Brad: That’s what we do in Green Tea (Google’s migrated application). We generate models based on server-side model.  There is a company called ADP and they are working on data driven forms in Angular 2. Look them up for collaboration.

Rashmi: Progressive Web Apps. Do you see it as the future? What support is NG team putting behind PWA?

Alex: We are building tooling into the CLI for generating mobile apps that put progressive bits in them. They include Service Workers and sync technology. So that users have that native mobile app experience.

Jeremy: What kind of things will be in the official release? What comes later?

Brad: We promised 5 things changing from beta to final

All instructions would be replaced with CLI.

We are working on a new simpler API on the Component Router.

We will ship with i18n and Animations.

We will be smaller and faster.

We are also going to ship with some of these features for PWA.

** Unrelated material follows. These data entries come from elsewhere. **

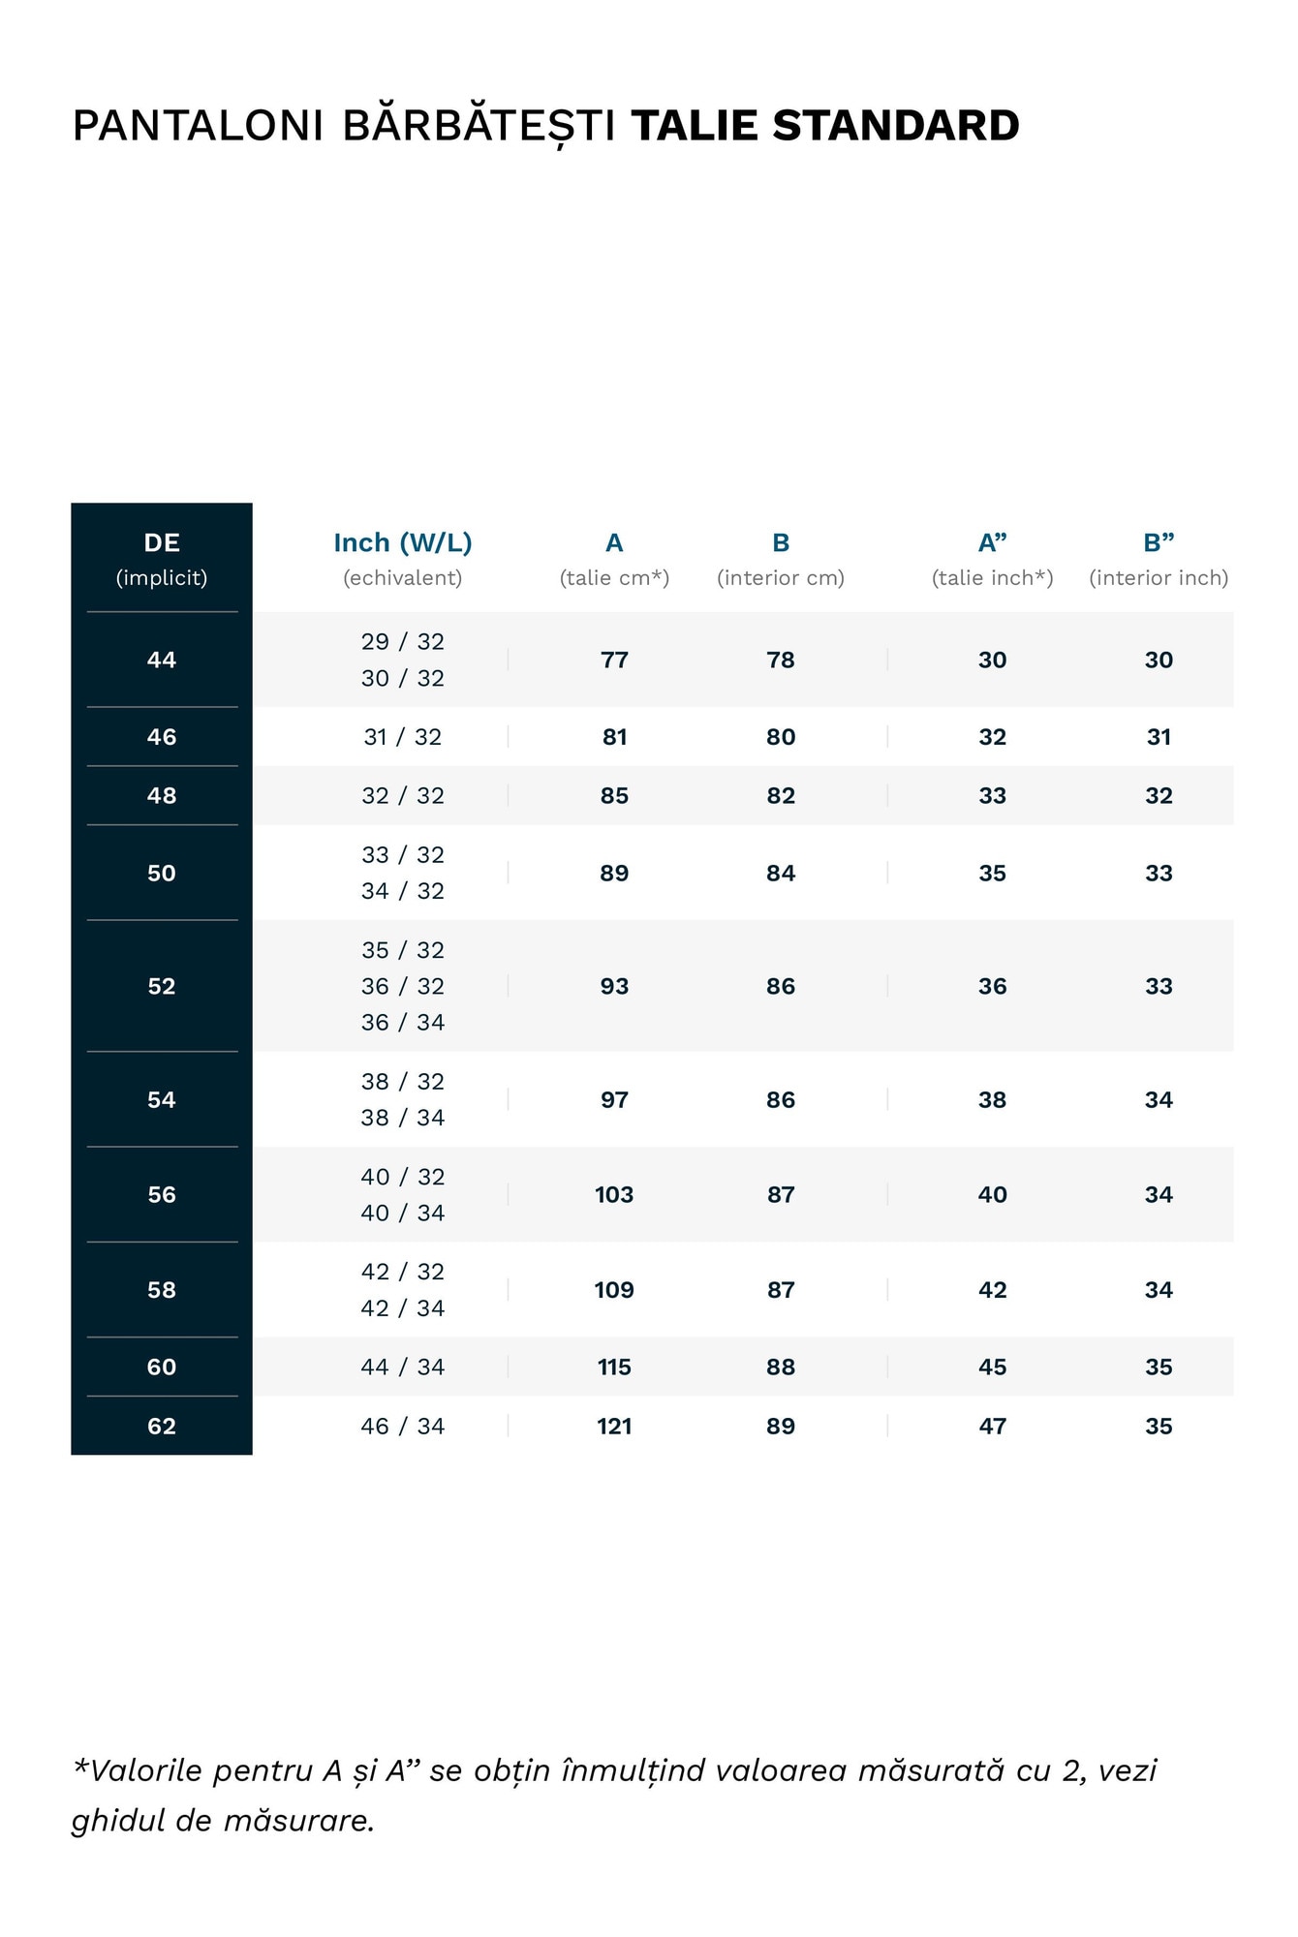The image size is (1298, 1937).
Task: Select DE size 58 row label
Action: tap(162, 1290)
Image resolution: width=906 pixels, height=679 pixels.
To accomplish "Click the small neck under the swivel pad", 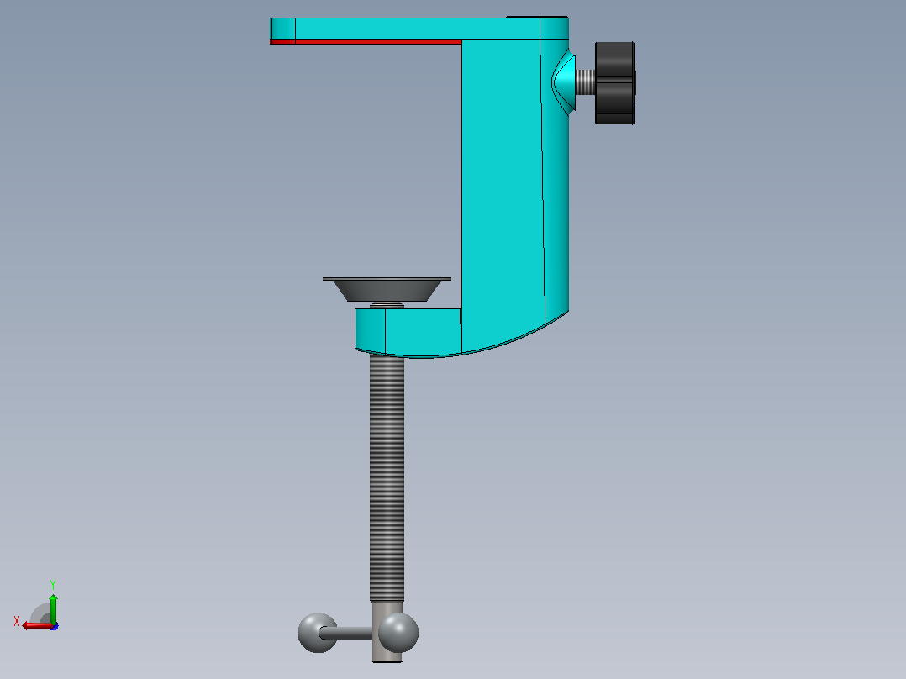I will coord(387,305).
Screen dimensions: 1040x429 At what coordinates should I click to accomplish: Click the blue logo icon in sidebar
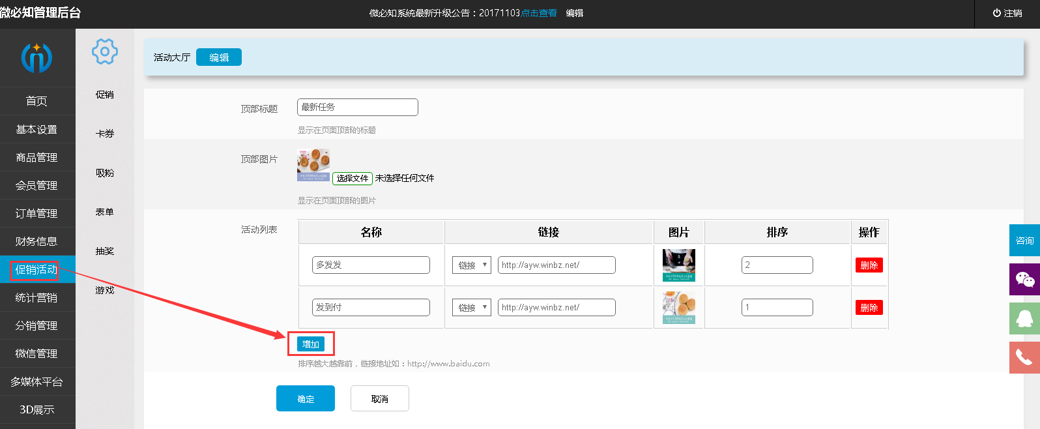point(36,57)
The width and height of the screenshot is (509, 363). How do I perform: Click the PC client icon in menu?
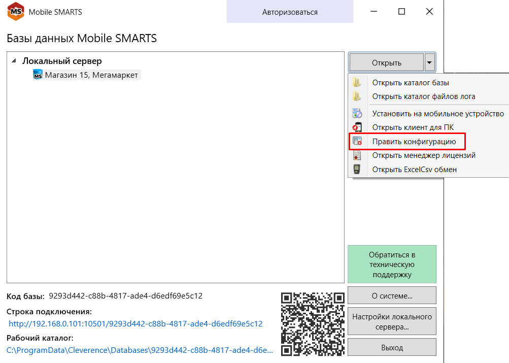(357, 127)
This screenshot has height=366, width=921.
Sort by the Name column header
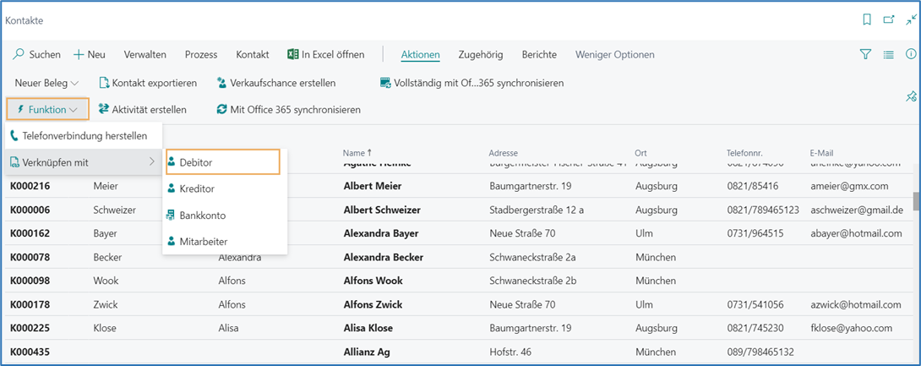pos(353,153)
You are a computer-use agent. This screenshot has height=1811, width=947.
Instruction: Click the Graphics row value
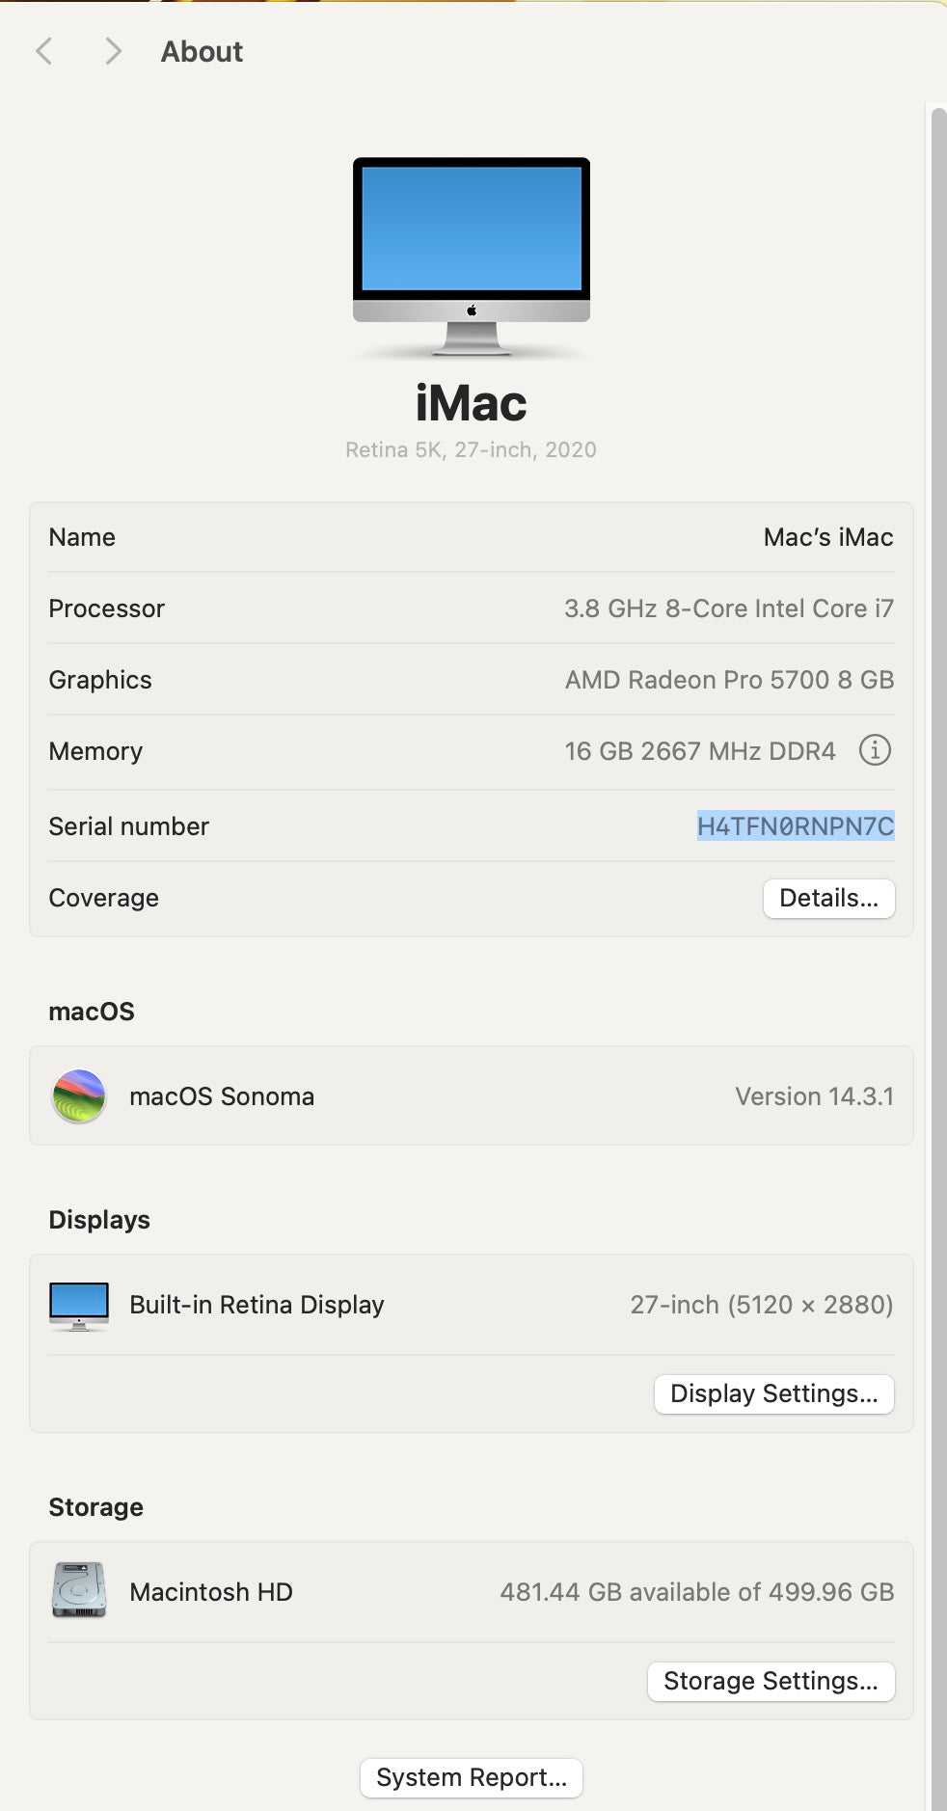pos(729,680)
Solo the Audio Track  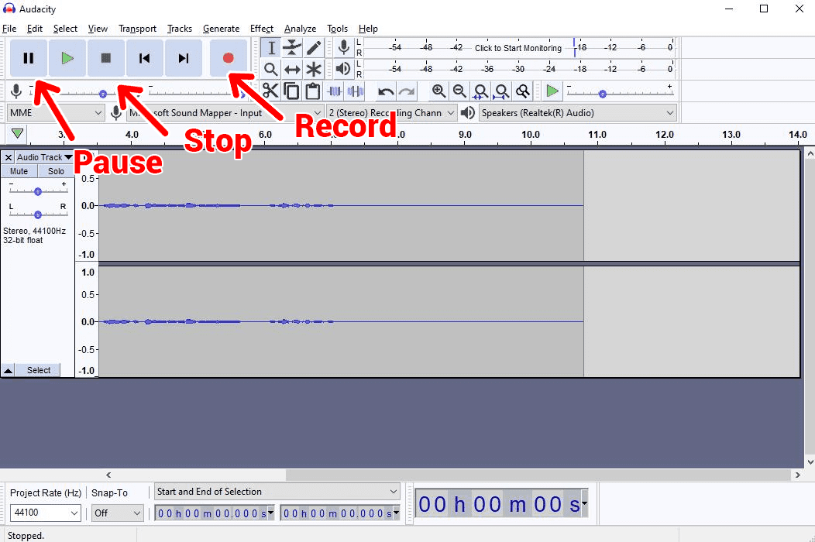pyautogui.click(x=56, y=171)
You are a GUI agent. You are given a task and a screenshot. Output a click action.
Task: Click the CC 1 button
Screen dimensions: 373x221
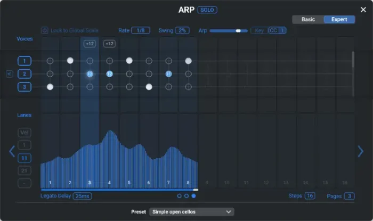tap(277, 30)
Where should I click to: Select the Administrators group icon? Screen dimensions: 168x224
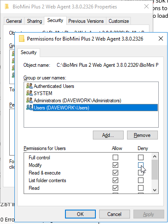[30, 100]
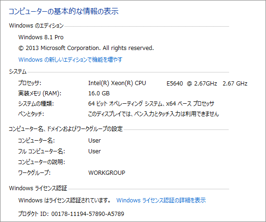
Task: Click the 'Windows ライセンス認証' section header
Action: tap(38, 188)
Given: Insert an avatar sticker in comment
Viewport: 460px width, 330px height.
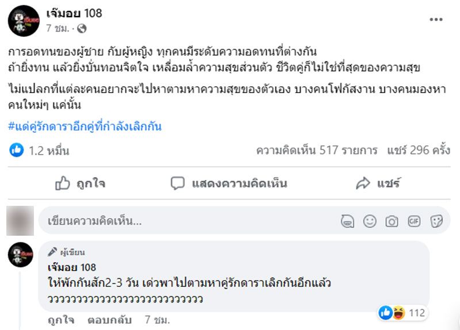Looking at the screenshot, I should (x=347, y=221).
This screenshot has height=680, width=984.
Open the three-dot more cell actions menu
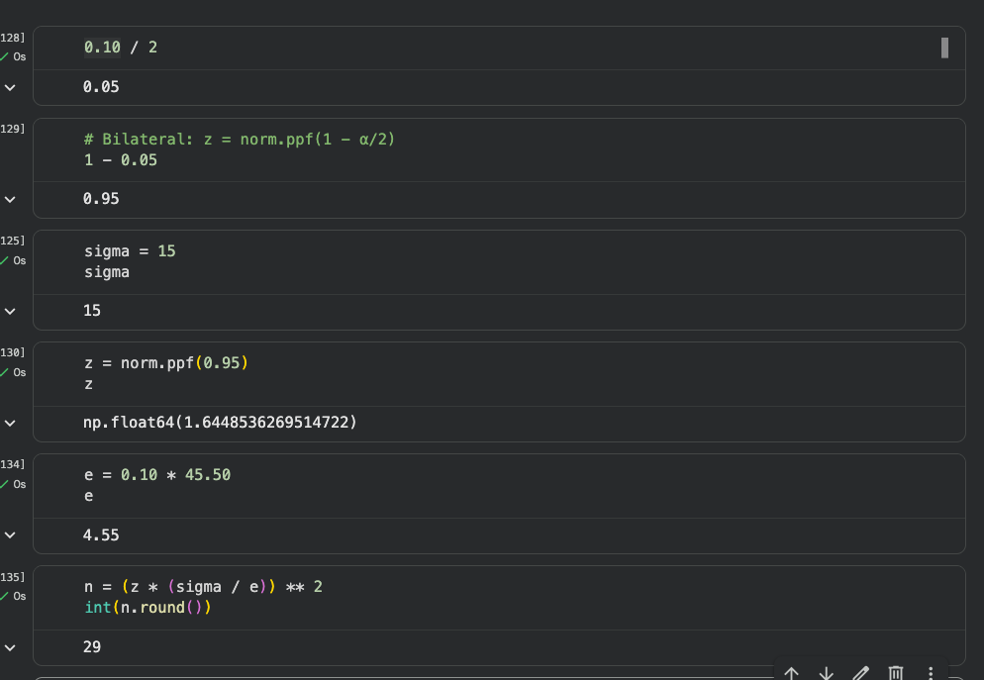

We will also have Material design support.

We are working on an Intellisense module that will understand templates.

Coming later:

More components.

More help in IDEs.

Andrew: Will Baterang support continue in Angular 2?

Brad: We’ve been working with another team at rangle.io. They’ve been doing great work on that. [link]

Brian: We want one tool to give people for when they are migrating and developing. For now, it will be two tools, but we plan to merge them all together in one super tool.

Brad: I also want to mention Wijmo. Wijmo has been working on some awesome Angular components like their data grid. We’ve been working directly with them on supporting Angular 2. They are worth checking out. [link]

Attendee: What is up with Polymer and Angular 2? Is there a connection?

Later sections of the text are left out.